## [What you are asked to do]
The whole of the data is to be reproduced exactly.

## [Data supplied]
■ ■ ■ ■ ■ ■ ■

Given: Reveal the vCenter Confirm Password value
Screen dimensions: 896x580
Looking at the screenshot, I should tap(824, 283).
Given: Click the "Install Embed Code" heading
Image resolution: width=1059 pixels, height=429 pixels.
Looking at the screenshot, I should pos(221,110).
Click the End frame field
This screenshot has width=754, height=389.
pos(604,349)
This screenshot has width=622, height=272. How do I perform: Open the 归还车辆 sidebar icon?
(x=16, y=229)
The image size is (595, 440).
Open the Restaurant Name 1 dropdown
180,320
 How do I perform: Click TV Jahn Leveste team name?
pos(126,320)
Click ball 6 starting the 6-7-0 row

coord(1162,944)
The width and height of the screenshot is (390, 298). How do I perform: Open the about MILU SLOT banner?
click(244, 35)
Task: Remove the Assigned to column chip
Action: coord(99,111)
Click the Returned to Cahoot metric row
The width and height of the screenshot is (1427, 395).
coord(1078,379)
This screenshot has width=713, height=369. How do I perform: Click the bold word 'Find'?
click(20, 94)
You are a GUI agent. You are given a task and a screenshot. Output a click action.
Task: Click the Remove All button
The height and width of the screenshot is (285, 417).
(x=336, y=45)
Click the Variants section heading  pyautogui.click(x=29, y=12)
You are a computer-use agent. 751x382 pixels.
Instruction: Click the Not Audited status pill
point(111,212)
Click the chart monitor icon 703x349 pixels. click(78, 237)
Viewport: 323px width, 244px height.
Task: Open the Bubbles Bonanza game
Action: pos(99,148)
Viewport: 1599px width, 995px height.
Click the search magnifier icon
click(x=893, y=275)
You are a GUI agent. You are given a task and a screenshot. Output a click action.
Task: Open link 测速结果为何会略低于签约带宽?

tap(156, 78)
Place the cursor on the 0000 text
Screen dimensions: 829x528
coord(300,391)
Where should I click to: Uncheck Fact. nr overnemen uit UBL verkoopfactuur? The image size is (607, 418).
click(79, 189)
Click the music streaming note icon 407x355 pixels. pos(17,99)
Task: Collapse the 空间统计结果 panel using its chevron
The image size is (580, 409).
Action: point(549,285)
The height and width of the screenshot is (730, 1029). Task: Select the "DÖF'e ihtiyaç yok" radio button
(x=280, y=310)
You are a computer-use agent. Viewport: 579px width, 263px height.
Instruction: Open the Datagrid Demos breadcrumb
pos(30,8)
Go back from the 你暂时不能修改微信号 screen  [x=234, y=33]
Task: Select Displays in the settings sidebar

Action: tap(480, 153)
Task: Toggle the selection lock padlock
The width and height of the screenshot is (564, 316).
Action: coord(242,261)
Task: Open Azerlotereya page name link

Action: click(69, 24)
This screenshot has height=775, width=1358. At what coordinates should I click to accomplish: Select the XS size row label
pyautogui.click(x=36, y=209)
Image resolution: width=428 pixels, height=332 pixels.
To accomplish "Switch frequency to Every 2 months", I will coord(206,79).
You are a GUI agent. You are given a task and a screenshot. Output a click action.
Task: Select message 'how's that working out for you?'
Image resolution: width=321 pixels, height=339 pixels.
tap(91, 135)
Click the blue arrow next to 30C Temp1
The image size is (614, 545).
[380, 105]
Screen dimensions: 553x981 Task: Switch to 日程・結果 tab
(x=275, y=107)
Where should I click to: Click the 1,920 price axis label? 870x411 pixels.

■ ■ ■ ■ ■ ■ ■

## [Expected answer]
Given: Reveal the vCenter Confirm Password value
Screen dimensions: 896x580
Looking at the screenshot, I should tap(824, 283).
Given: Click the "Install Embed Code" heading
Image resolution: width=1059 pixels, height=429 pixels.
Looking at the screenshot, I should pos(221,110).
Click the End frame field
This screenshot has width=754, height=389.
pos(604,349)
This screenshot has width=622, height=272. How do I perform: Open the 归还车辆 sidebar icon?
(x=16, y=229)
The image size is (595, 440).
Open the Restaurant Name 1 dropdown
180,320
 How do I perform: Click TV Jahn Leveste team name?
pos(126,320)
Click ball 6 starting the 6-7-0 row

coord(1162,944)
The width and height of the screenshot is (390, 298). How do I perform: Open the about MILU SLOT banner?
click(244, 35)
Task: Remove the Assigned to column chip
Action: coord(99,111)
Click the Returned to Cahoot metric row
The width and height of the screenshot is (1427, 395).
coord(1078,379)
This screenshot has width=713, height=369. How do I perform: Click the bold word 'Find'?
click(20, 94)
You are a GUI agent. You are given a task and a screenshot. Output a click action.
Task: Click the Remove All button
The height and width of the screenshot is (285, 417).
(x=336, y=45)
Click the Variants section heading  pyautogui.click(x=29, y=12)
You are a computer-use agent. 751x382 pixels.
Instruction: Click the Not Audited status pill
point(111,212)
Click the chart monitor icon 703x349 pixels. click(78, 237)
Viewport: 323px width, 244px height.
Task: Open the Bubbles Bonanza game
Action: pos(99,148)
Viewport: 1599px width, 995px height.
Click the search magnifier icon
click(x=893, y=275)
You are a GUI agent. You are given a task and a screenshot. Output a click action.
Task: Open link 测速结果为何会略低于签约带宽?

tap(156, 78)
Place the cursor on the 0000 text
Screen dimensions: 829x528
coord(300,391)
Where should I click to: Uncheck Fact. nr overnemen uit UBL verkoopfactuur? The image size is (607, 418).
click(79, 189)
Click the music streaming note icon 407x355 pixels. pos(17,99)
Task: Collapse the 空间统计结果 panel using its chevron
The image size is (580, 409).
Action: point(549,285)
The height and width of the screenshot is (730, 1029). Task: Select the "DÖF'e ihtiyaç yok" radio button
(x=280, y=310)
You are a computer-use agent. Viewport: 579px width, 263px height.
Instruction: Open the Datagrid Demos breadcrumb
pos(30,8)
Go back from the 你暂时不能修改微信号 screen  [x=234, y=33]
Task: Select Displays in the settings sidebar

Action: tap(480, 153)
Task: Toggle the selection lock padlock
The width and height of the screenshot is (564, 316).
Action: coord(242,261)
Task: Open Azerlotereya page name link

Action: click(69, 24)
This screenshot has height=775, width=1358. At what coordinates should I click to accomplish: Select the XS size row label
pyautogui.click(x=36, y=209)
Image resolution: width=428 pixels, height=332 pixels.
To accomplish "Switch frequency to Every 2 months", I will coord(206,79).
You are a GUI agent. You are given a task and a screenshot. Output a click action.
Task: Select message 'how's that working out for you?'
Image resolution: width=321 pixels, height=339 pixels.
tap(91, 135)
Click the blue arrow next to 30C Temp1
The image size is (614, 545).
[380, 105]
Screen dimensions: 553x981 Task: Switch to 日程・結果 tab
(x=275, y=107)
Where should I click to: Click the 1,920 price axis label? 870x411 pixels.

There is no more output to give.